McLane Minnesota Inc., c/o TALX UCM Services Inc., (respondent).

Lee B. Nelson, Amy R. Lawler, Department of Employment and Economic Development, (for respondent Department).

Considered and decided by Connolly, Presiding Judge; Peterson, Judge; and Johnson, Judge.


This opinion will be unpublished and may not be cited except as provided by Minn. Stat. § 480A.08, subd. 3 (2008).


UNPUBLISHED OPINION


Chad F. Smith was employed by McLane Minnesota Inc., a grocery distributor. McLane terminated Smith for excessive tardiness. An unemployment law judge determined that Smith is ineligible for unemployment benefits because he engaged in employment misconduct. We affirm.

FACTS

Smith worked for McLane from January 2006 to January 2008, on the loading dock of McLane's warehouse, where he received and processed goods that had been returned by customers.

When he was hired, Smith received a copy of the McLane attendance policy, which includes a progressive discipline system for "off-schedule" violations, a term that is defined to mean an incident of tardiness that is more than three minutes but less than two hours. For an employee's first six off-schedule violations, the company does not take any corrective action against the employee. If an employee commits a seventh, eighth, or ninth off-schedule violation, the company gives the employee an oral warning, a written warning, or a final warning, respectively. If an employee commits a tenth off-schedule violation, the policy calls for the employee's termination.

The policy also allows an employee, in certain situations, to receive "no corrective action" credits, which reduce the number of off-schedule violations on the employee's attendance record. An employee may receive one credit by working four consecutive months without a new violation. An employee automatically receives six credits at the conclusion of each calendar year, unless the employee is at the final-warning stage.

TASKS FOR THIS EXERCISE:
• A. Retype the stretch of the court opinion from "McLane Minnesota Inc., c/o" through "(for respondent Department).".
• B. Does the court opinion agree with each of these statements? Answer yes or no for each, quoting the words that decide it. (i) Smith worked on the loading dock of McLane's warehouse. (ii) A seventh off-schedule violation brings a written warning. (iii) An employee at the final-warning stage still automatically receives six credits at the end of the calendar year.
• C. Proceed with the court opinion from the point where it stops.
This material comes from a source unrelated to the court opinion.

Pointing material for screenshots and pages
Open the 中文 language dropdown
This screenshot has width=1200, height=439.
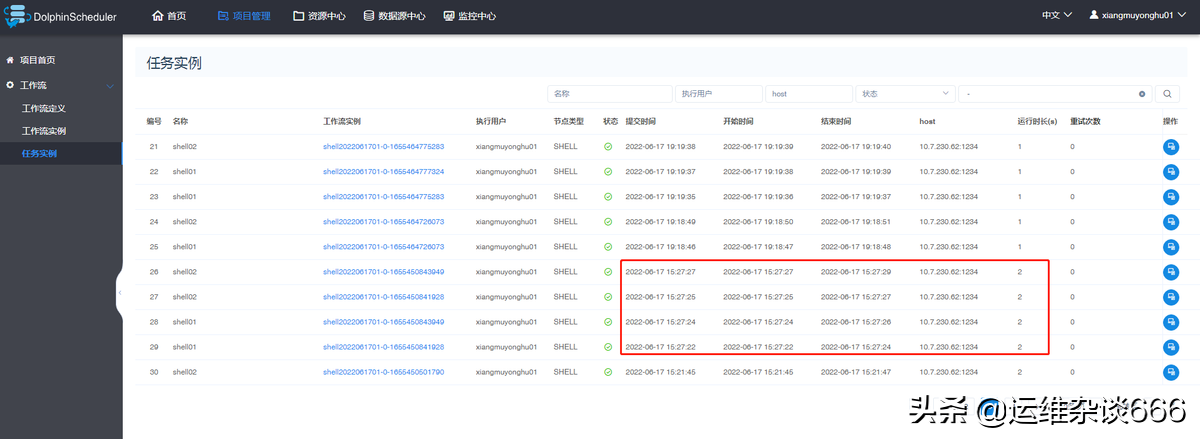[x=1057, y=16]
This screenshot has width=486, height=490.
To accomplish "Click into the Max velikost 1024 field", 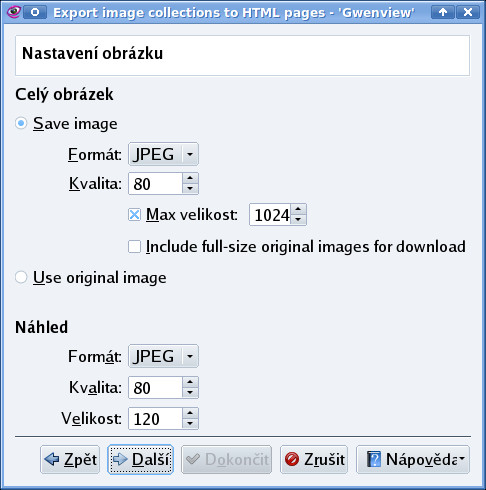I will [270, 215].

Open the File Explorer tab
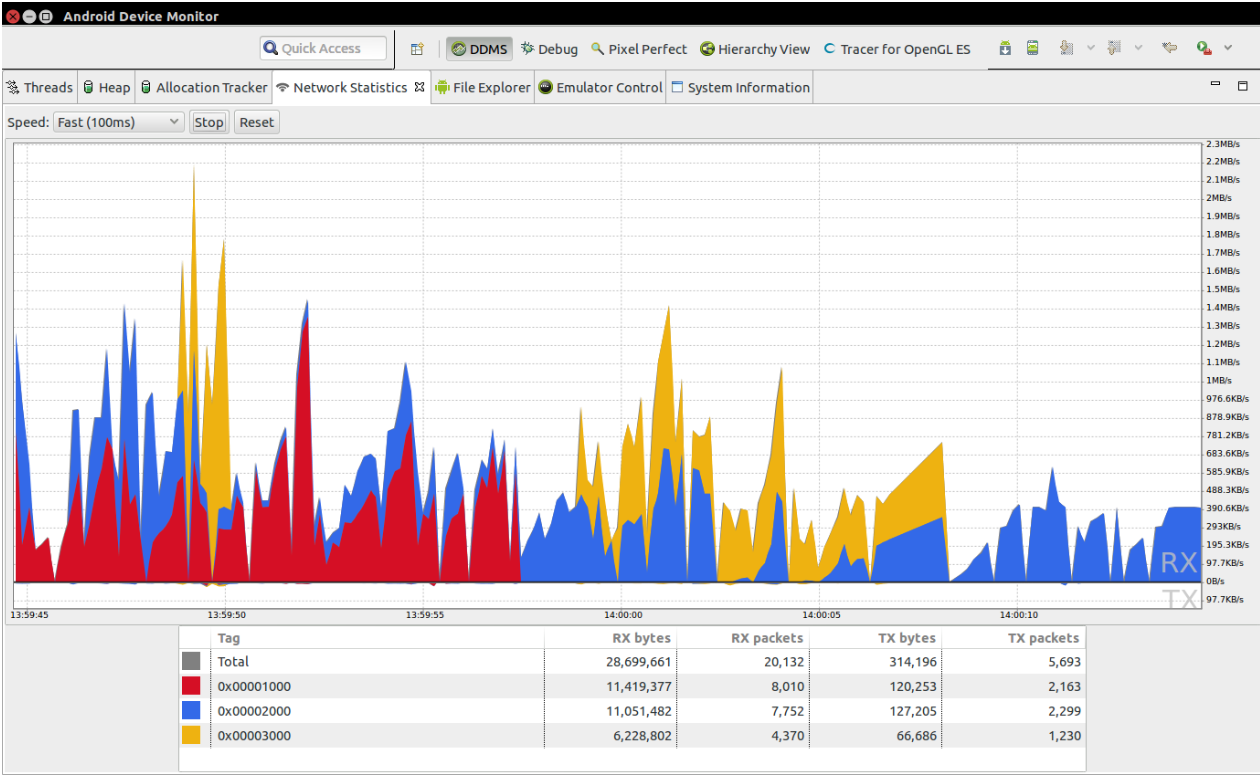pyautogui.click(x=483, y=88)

ANSWERS BY TASK:
• A.
McLane Minnesota Inc., c/o TALX UCM Services Inc., (respondent).

Lee B. Nelson, Amy R. Lawler, Department of Employment and Economic Development, (for respondent Department).

• B.
(i) Yes: "on the loading dock of McLane's warehouse"
(ii) No: "If an employee commits a seventh, eighth, or ninth off-schedule violation, the company gives the employee an oral warning, a written warning, or a final warning, respectively."
(iii) No: "An employee automatically receives six credits at the conclusion of each calendar year, unless the employee is at the final-warning stage."

• C.
In 2007, Smith was cited for nine off-schedule violations. Because he was in final-warning status at the conclusion of the year, he was ineligible for the annual allocation of six credits. In January 2008, Smith was cited for his tenth off-schedule violation when he was approximately seven minutes late returning to work after a lunch break. Pursuant to its policy, McLane terminated Smith's employment the following day.

After Smith applied for unemployment benefits, the Department of Employment and Economic Development (DEED) initially determined that he was eligible. McLane appealed that determination. After a telephonic hearing, an unemployment law judge (ULJ) determined that Smith was ineligible for benefits because his violations of the attendance policy constituted employment misconduct. After Smith requested reconsideration, the ULJ affirmed the determination of ineligibility. Smith appeals by way of a writ of certiorari.

DECISION

This court reviews a ULJ's decision denying benefits to determine whether the findings, inferences, conclusions, or decision are affected by an error of law or are unsupported by substantial evidence in view of the entire record. Minn. Stat. § 268.105, subd. 7(d) (Supp. 2007).

I. Determination of Ineligibility

Smith argues that the ULJ erred in her determination of ineligibility because his violations of McLane's attendance policy were de minimis violations that do not constitute employment misconduct. A ULJ's factual findings are viewed in the light most favorable to the decision being reviewed. Skarhus v. Davanni's Inc., 721 N.W.2d 340, 344 (Minn. App. 2006). The ultimate determination whether an employee's act constitutes employment misconduct is a question of law, which is subject to a de novo standard of review. Id.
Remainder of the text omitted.